- [Task to carry out] Make an exact copy of the listing underneath, skipping each picture.

- [Records for the task]
▼▼▼

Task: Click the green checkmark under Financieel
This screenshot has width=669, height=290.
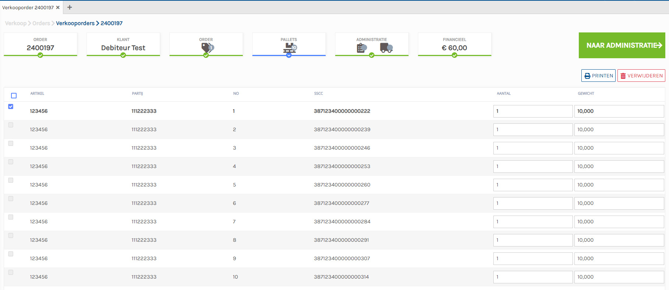Action: pos(455,55)
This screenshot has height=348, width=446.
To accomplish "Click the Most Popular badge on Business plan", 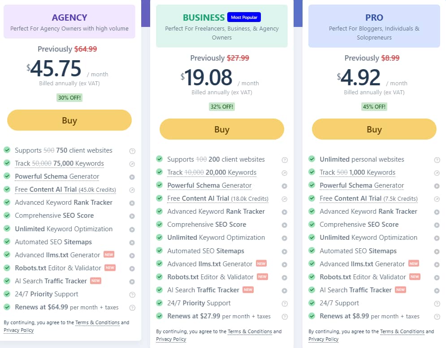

▲▲▲

- [Written solution]
Task: Click the green checkmark under Financieel
This screenshot has width=669, height=290.
Action: pos(455,55)
This screenshot has height=348, width=446.
To accomplish "Click the Most Popular badge on Business plan", 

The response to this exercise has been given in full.